#### Given instruction:
Return every line from the records below that contains the word "search".

#### Records:
──────────

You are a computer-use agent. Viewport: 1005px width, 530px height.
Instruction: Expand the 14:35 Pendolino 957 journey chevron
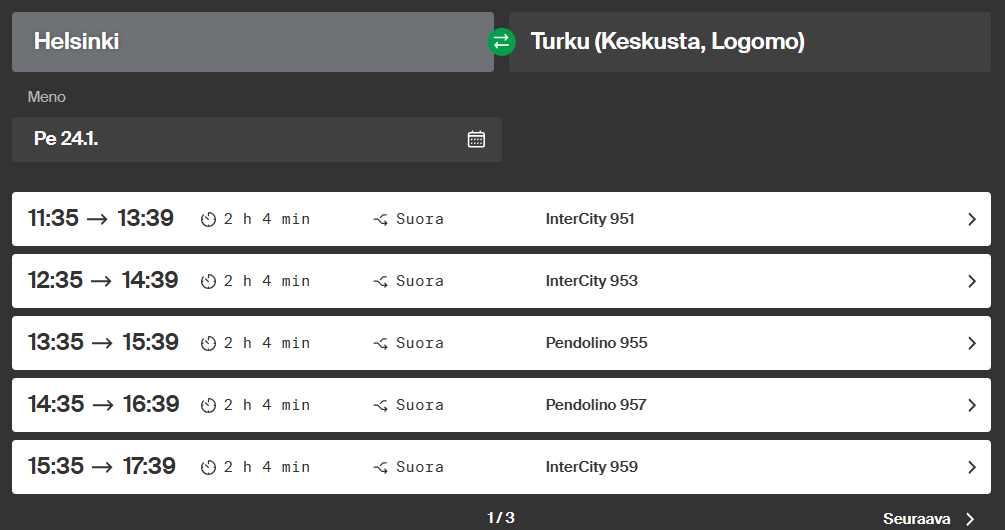tap(971, 405)
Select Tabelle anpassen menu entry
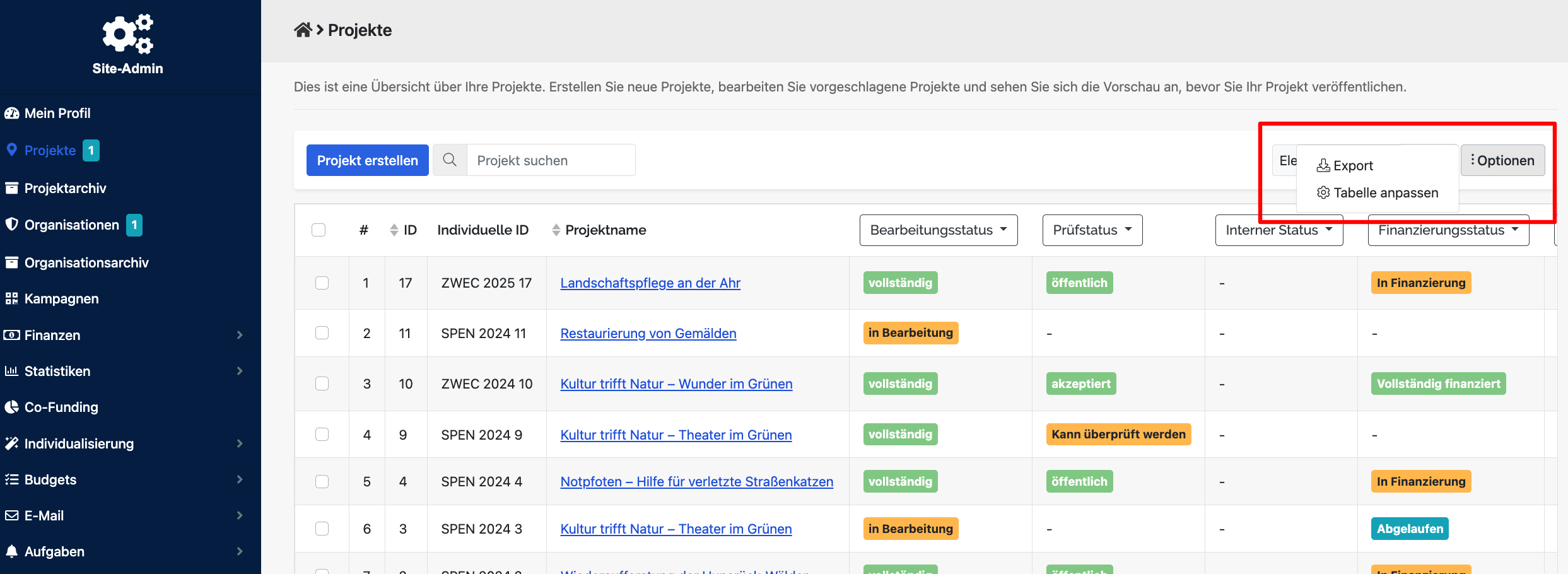The image size is (1568, 574). tap(1385, 193)
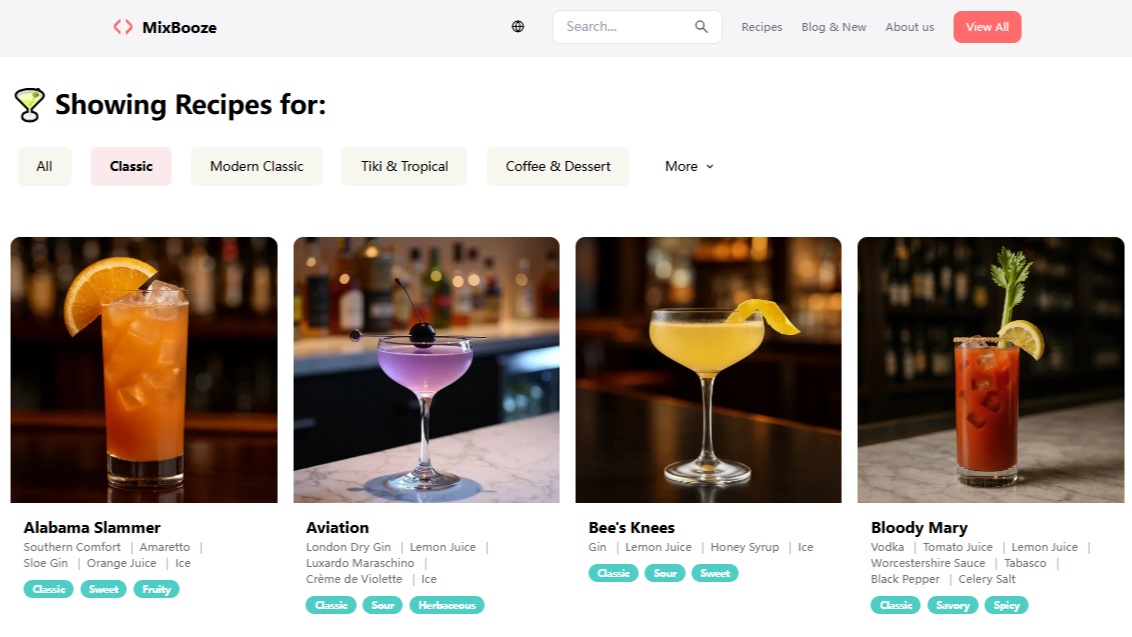Select the Classic tag under Alabama Slammer

(47, 589)
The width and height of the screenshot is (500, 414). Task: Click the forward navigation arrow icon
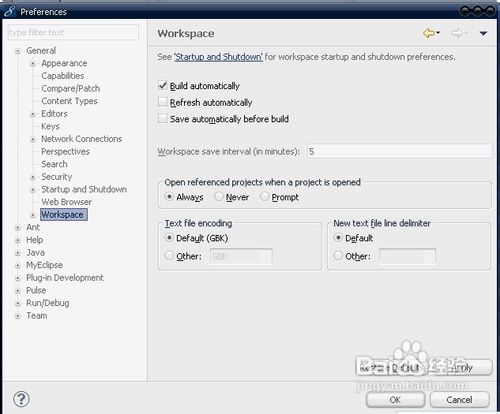pos(457,33)
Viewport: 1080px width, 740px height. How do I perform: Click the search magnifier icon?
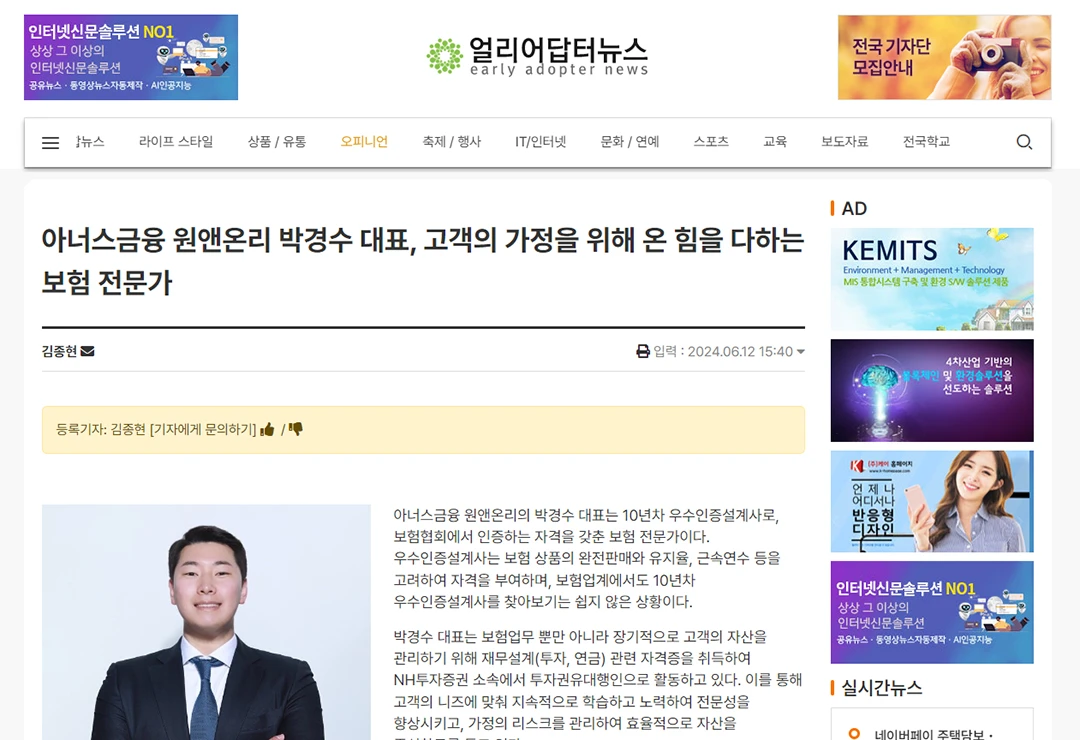(x=1024, y=142)
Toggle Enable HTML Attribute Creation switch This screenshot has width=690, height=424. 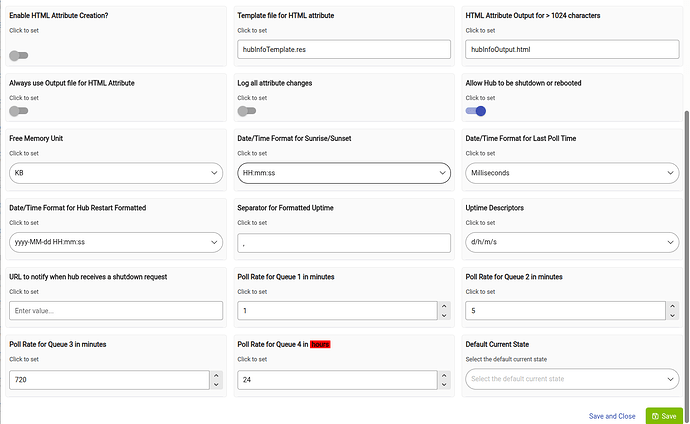coord(18,57)
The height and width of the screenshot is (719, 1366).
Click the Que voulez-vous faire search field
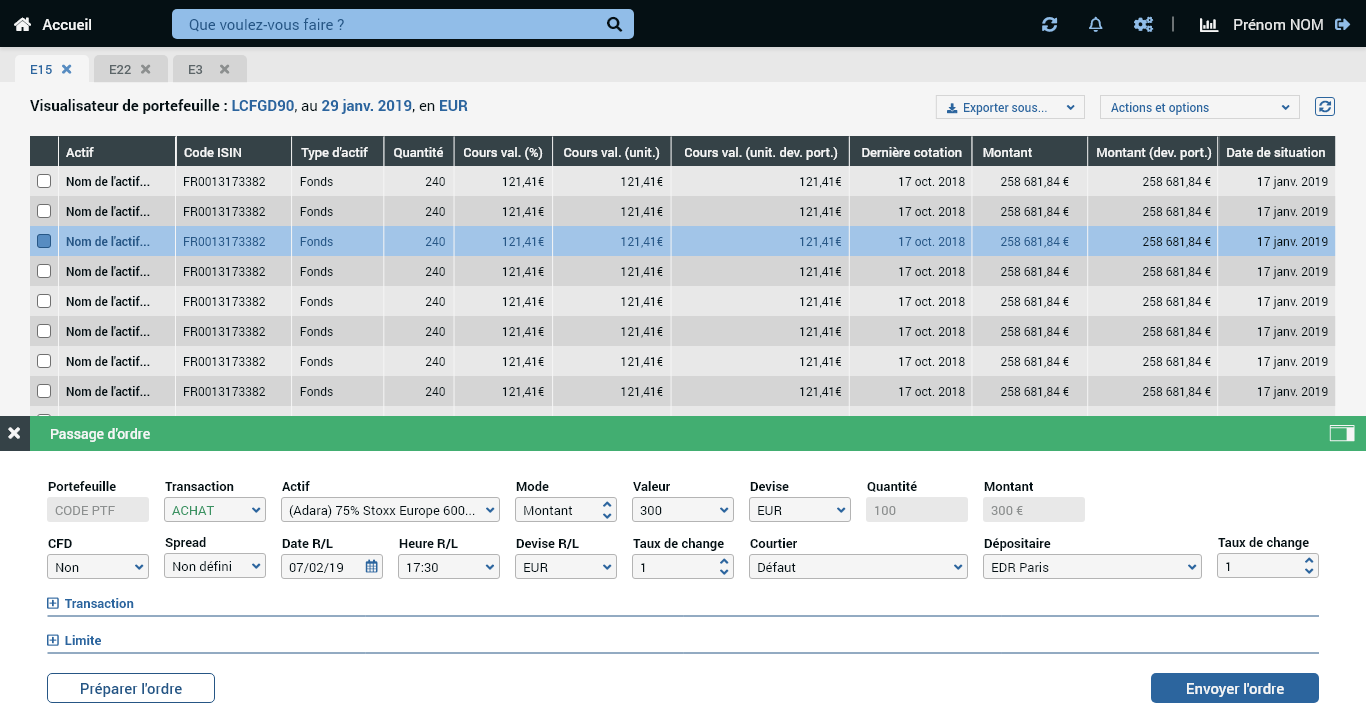pos(390,24)
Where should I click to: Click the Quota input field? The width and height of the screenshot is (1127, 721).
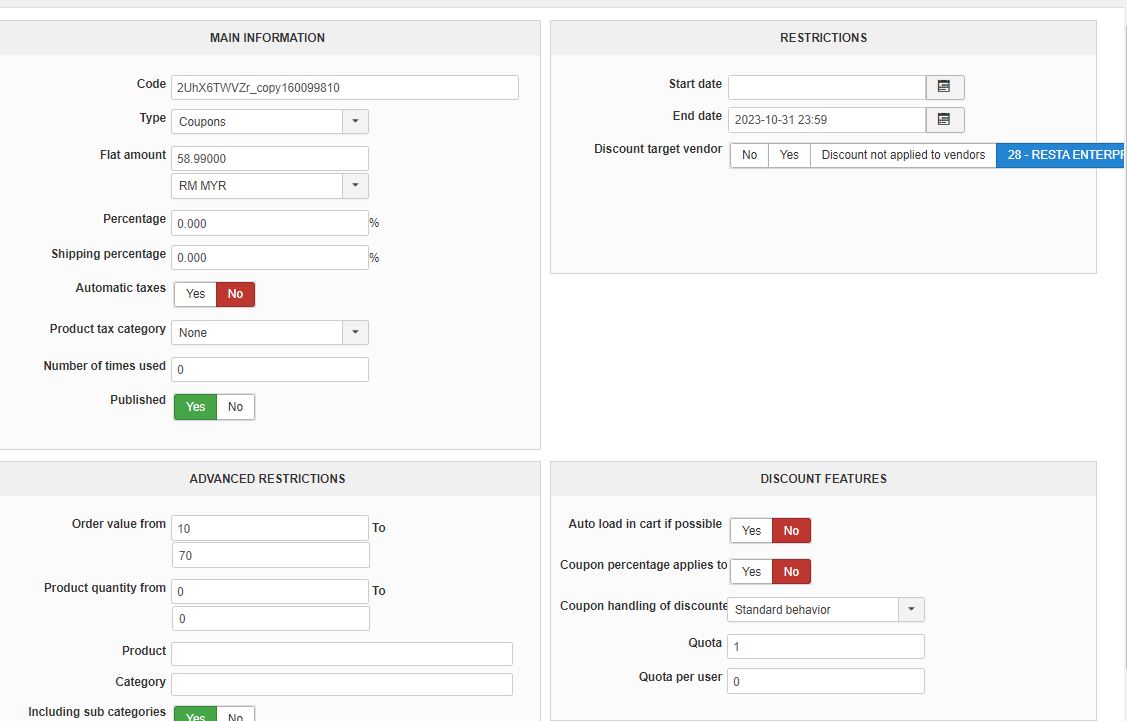[x=825, y=647]
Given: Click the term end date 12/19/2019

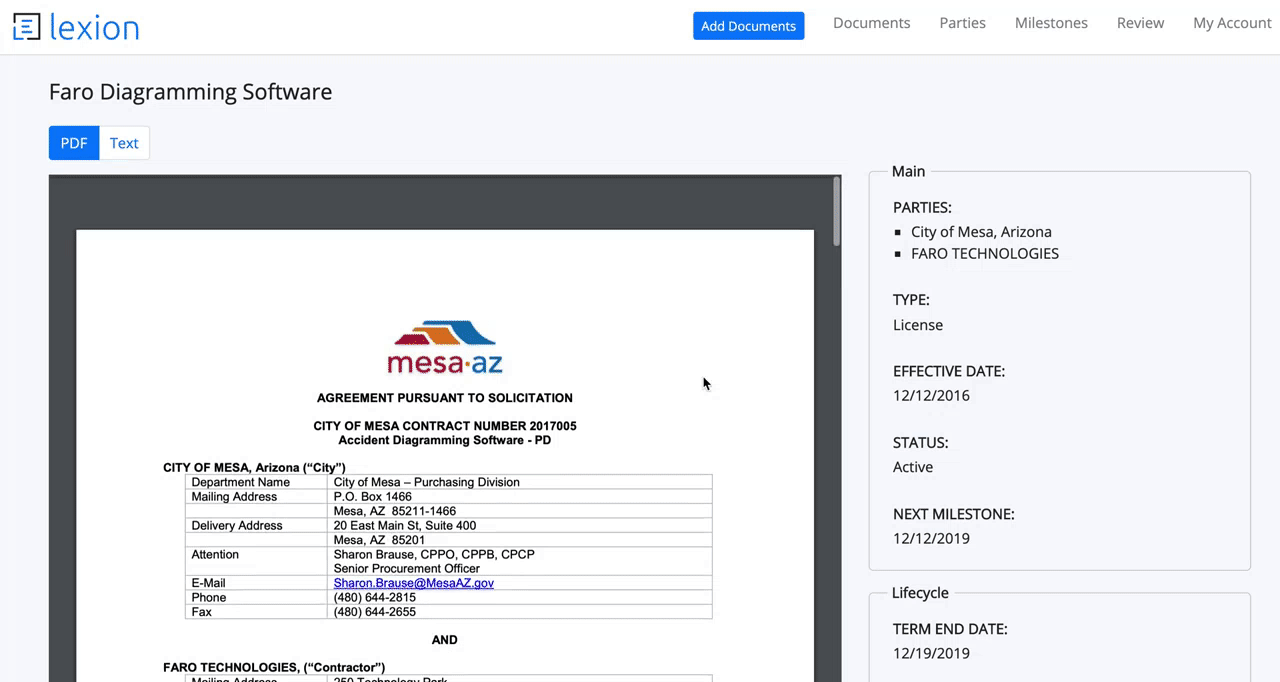Looking at the screenshot, I should [931, 654].
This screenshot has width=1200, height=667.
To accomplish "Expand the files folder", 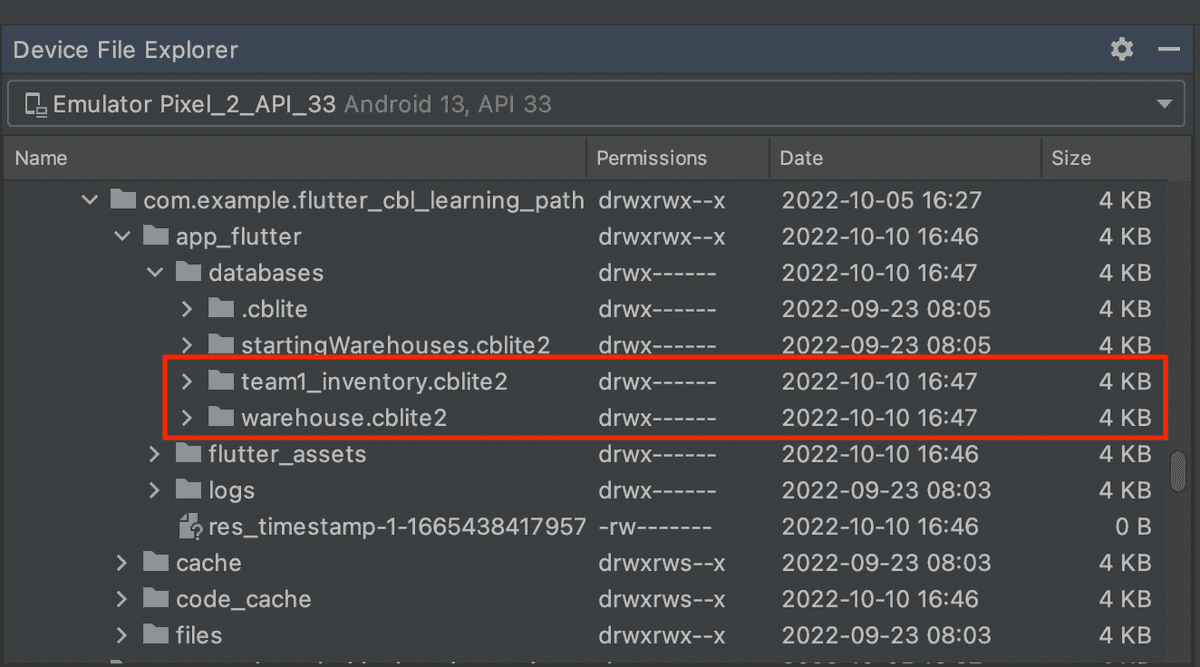I will point(122,635).
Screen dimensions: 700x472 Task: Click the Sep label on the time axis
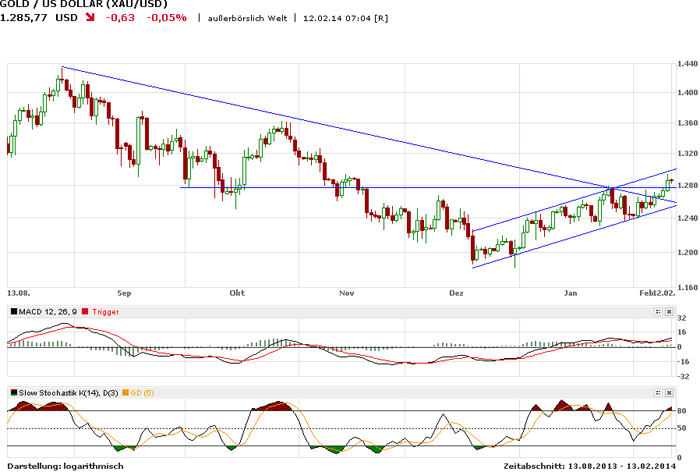pyautogui.click(x=125, y=294)
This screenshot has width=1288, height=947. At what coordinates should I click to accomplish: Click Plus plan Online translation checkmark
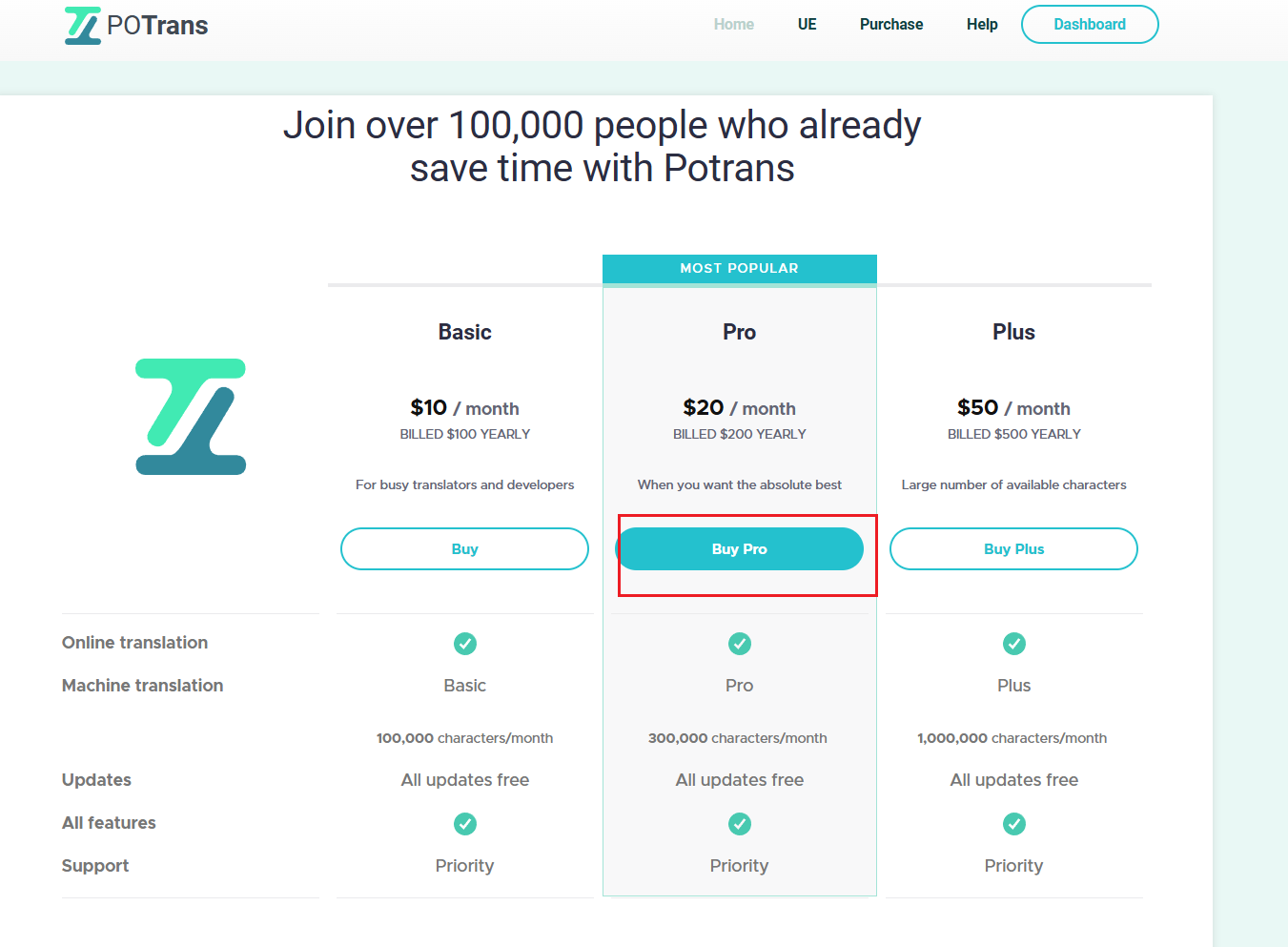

──────────

#### Task result:
Viewport: 1080px width, 740px height. How do I perform: Click the search magnifier icon?
Click the Que voulez-vous faire search field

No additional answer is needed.